Exercise aim -> What lines in the data hold the string "profile"? Show them.

Data under study ->
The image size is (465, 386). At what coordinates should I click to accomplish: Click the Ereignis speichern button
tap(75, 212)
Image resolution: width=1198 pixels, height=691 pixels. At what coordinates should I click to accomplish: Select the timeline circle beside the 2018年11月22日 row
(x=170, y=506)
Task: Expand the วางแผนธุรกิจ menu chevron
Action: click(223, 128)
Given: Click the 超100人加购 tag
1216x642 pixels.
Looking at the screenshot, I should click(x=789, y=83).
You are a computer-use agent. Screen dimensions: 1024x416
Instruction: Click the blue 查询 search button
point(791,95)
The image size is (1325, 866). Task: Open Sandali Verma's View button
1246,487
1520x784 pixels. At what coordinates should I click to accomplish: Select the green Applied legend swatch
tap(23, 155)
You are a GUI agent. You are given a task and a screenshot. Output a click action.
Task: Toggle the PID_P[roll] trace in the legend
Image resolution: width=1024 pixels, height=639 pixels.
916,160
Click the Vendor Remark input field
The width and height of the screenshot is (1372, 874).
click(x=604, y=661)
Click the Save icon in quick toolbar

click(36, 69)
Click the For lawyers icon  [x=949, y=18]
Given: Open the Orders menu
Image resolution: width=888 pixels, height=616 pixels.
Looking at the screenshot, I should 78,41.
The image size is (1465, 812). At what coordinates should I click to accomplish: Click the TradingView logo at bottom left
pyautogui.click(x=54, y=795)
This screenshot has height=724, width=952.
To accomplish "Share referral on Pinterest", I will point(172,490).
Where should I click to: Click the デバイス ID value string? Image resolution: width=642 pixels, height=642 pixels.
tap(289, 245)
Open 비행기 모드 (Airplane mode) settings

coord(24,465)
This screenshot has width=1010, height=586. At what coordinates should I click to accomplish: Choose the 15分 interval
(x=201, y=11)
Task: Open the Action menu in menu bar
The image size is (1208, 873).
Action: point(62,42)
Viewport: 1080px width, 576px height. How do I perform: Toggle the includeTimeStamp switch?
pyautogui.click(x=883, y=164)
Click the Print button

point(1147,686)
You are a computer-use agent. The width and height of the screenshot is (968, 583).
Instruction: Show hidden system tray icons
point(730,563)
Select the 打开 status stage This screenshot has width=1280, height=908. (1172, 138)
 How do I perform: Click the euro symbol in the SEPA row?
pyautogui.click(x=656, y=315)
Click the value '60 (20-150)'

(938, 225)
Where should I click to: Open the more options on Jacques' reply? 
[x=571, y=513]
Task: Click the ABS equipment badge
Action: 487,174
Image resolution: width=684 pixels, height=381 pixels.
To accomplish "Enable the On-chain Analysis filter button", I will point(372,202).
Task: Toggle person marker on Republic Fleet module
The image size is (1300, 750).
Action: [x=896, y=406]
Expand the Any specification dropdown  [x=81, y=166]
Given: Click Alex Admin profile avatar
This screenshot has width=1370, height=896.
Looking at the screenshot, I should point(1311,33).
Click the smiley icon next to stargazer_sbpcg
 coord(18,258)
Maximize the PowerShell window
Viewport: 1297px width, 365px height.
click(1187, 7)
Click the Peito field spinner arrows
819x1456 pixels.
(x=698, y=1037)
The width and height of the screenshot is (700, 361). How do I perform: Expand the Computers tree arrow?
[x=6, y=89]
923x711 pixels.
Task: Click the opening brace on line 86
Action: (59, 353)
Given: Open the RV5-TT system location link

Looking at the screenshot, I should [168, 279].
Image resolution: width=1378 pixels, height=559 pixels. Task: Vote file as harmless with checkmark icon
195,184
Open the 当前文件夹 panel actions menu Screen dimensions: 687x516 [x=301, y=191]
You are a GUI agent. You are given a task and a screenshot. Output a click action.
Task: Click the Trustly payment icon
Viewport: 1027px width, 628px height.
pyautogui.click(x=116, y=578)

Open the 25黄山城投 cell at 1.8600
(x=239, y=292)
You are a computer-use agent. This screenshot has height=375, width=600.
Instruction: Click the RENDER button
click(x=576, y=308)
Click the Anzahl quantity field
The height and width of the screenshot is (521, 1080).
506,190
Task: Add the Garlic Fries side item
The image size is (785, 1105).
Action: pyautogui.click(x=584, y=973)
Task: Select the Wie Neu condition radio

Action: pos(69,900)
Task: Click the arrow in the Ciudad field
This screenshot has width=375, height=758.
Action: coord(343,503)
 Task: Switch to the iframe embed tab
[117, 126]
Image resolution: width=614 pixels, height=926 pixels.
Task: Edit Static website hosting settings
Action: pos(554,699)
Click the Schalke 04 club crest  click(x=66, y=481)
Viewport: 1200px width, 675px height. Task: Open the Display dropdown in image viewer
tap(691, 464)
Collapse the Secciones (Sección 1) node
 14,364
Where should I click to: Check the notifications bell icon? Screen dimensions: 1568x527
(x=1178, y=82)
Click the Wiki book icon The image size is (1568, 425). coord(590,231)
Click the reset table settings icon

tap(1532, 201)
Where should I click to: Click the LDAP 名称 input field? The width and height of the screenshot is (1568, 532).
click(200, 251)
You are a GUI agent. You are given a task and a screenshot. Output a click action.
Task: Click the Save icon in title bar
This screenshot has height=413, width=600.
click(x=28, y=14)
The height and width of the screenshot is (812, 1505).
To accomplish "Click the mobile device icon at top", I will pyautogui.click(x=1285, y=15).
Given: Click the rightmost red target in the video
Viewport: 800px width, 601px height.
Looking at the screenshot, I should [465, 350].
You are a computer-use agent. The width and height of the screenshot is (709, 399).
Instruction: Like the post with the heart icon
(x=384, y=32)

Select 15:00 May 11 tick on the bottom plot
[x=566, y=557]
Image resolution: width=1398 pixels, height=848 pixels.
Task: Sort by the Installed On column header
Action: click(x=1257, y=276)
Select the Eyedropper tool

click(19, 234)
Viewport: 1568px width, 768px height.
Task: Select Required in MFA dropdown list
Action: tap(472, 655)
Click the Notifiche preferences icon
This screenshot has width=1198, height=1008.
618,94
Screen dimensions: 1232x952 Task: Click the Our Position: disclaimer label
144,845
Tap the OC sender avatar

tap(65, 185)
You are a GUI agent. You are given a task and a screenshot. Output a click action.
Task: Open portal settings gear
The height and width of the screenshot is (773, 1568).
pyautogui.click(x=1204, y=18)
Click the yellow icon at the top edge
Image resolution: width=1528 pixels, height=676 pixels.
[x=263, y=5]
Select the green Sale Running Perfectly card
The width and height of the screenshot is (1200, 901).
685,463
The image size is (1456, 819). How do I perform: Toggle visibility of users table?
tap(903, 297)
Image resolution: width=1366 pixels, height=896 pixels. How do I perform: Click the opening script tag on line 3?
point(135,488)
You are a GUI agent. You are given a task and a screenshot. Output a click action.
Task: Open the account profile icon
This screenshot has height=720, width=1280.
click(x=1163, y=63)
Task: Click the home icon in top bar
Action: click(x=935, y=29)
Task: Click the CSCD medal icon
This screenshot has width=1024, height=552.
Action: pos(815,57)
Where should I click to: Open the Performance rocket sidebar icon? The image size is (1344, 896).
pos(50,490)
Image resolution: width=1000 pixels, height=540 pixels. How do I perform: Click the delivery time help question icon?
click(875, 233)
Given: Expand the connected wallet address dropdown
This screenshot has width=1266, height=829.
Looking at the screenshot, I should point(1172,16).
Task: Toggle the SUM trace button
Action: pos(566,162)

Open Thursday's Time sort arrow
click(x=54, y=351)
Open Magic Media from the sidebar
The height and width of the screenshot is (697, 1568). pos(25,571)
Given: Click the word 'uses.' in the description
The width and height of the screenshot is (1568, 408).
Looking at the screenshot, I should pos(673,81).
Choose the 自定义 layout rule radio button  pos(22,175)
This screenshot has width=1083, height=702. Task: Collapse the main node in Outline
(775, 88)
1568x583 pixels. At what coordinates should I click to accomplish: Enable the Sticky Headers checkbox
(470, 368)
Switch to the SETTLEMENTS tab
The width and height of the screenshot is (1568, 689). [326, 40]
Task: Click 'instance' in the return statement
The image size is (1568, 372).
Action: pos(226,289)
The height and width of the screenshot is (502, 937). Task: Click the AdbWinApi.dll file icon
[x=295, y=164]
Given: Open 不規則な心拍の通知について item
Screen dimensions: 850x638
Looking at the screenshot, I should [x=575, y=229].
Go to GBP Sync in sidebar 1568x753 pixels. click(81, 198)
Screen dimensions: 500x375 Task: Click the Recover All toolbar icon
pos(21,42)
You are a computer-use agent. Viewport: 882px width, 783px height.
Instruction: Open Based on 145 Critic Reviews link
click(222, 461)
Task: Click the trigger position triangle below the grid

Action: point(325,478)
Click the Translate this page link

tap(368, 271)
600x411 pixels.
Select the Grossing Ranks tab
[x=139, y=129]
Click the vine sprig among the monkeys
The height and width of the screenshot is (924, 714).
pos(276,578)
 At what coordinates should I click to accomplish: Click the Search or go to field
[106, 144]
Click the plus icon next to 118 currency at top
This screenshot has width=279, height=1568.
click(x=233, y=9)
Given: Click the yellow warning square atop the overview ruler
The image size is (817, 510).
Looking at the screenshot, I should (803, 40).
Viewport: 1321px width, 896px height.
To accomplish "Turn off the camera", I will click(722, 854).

Written response ->
Given: Click Alex Admin profile avatar
Task: Open the account profile icon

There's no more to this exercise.